Iedere heilige der laatste dagen is verantwoordelijk voor dit werk. Er is waarschijnlijk geen enkel ander leerstellig punt dat deze kerk zo duidelijk van de andere pretendenten onderscheidt als dit. Wij hebben de openbaringen. Wij hebben die heilige verordeningen.

Ik nodig u allen uit: ‘Ga naar de tempel.’ Misschien ziet u uit naar het zeldzame voorrecht om erheen te gaan zodat u uw eigen begiftiging kunt ontvangen, uw eigen zegeningen kunt ontvangen, en uw eigen verbonden te sluiten met de Heer. Misschien bent u er al een of twee keer geweest. En misschien gaat u er al vaak heen. U bent misschien zelfs wel officiant. Maar wat de omstandigheden ook zijn, ga naar de tempel.

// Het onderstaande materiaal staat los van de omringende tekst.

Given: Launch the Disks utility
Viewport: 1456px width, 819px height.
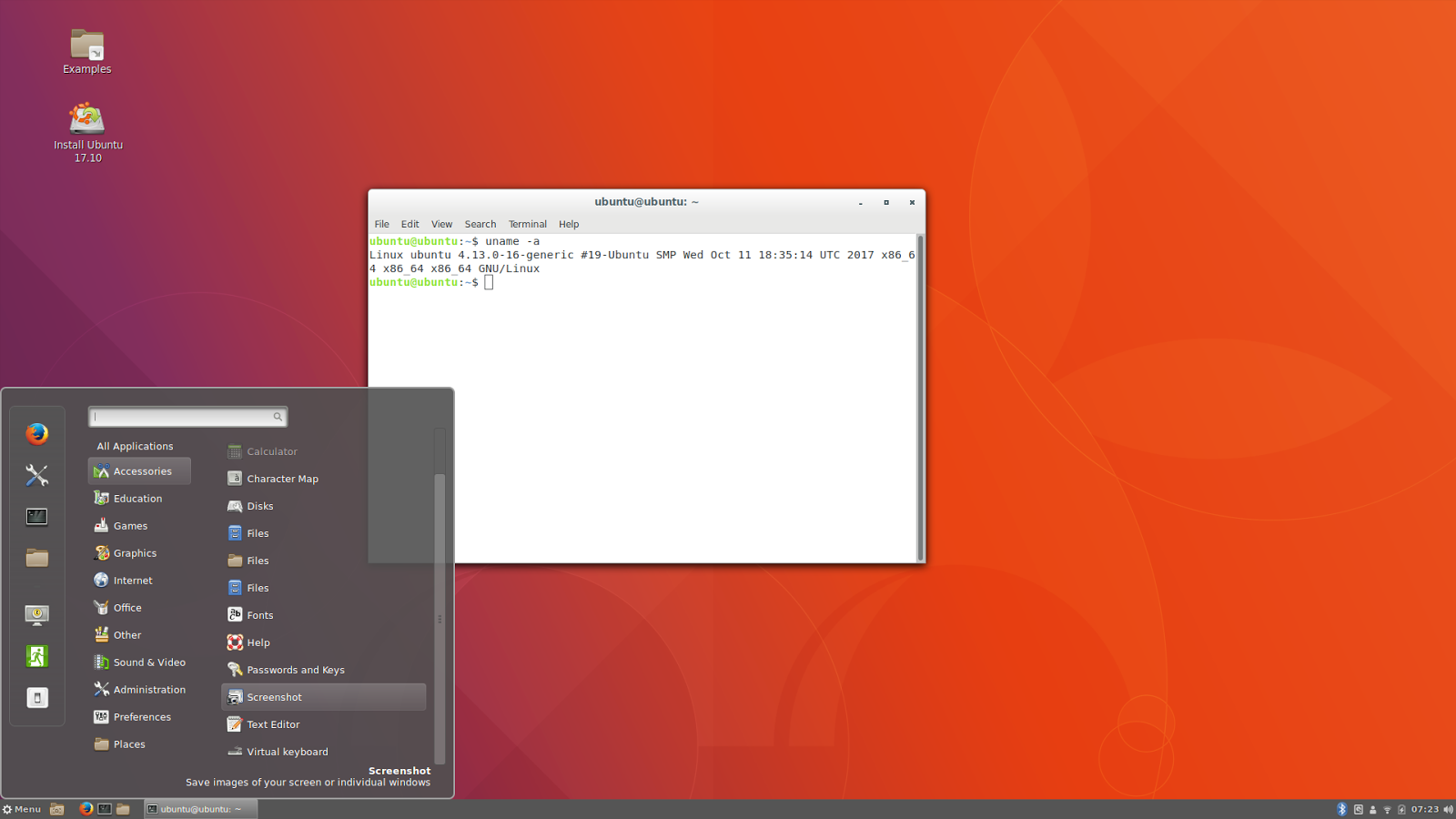Looking at the screenshot, I should (x=260, y=505).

Breng zo nodig uw leven op orde; bid vurig. Begin nu aan die uiterst moeilijke en soms uiterst ontmoedigende reis die bekering inhoudt. Neem u vast voor alles te doen wat in uw vermogen ligt om bij te dragen aan familiegeschiedenis en tempelwerk, en hoe u maar kunt elke levende ziel en elke ziel aan de andere kant van de sluier te helpen.

Ga naar de tempel!

Aangepast overgenomen uit De heilige tempel (1980).

Noten

  1. Naar de definitie van ‘ordinance’ in Oxford English Dictionary (1971), p. 2006. [Noot: In het hedendaags Nederlands heeft het woord ‘verordening’ deze betekenis alleen in de Kerk van Jezus Christus, hoewel het woord vroeger ook een andere passende betekenis had, namelijk ‘handeling, verrichting waarmee iets naar behoren wordt geregeld.’ (Woordenboek der Nederlandsche Taal, XX[1], p. 1770.)]

  2. Bruce R. McConkie, Mormon Doctrine, 2e editie [1966], p. 227.

  3. Discourses of Brigham Young, verz. John A. Widtsoe (1941), p. 416.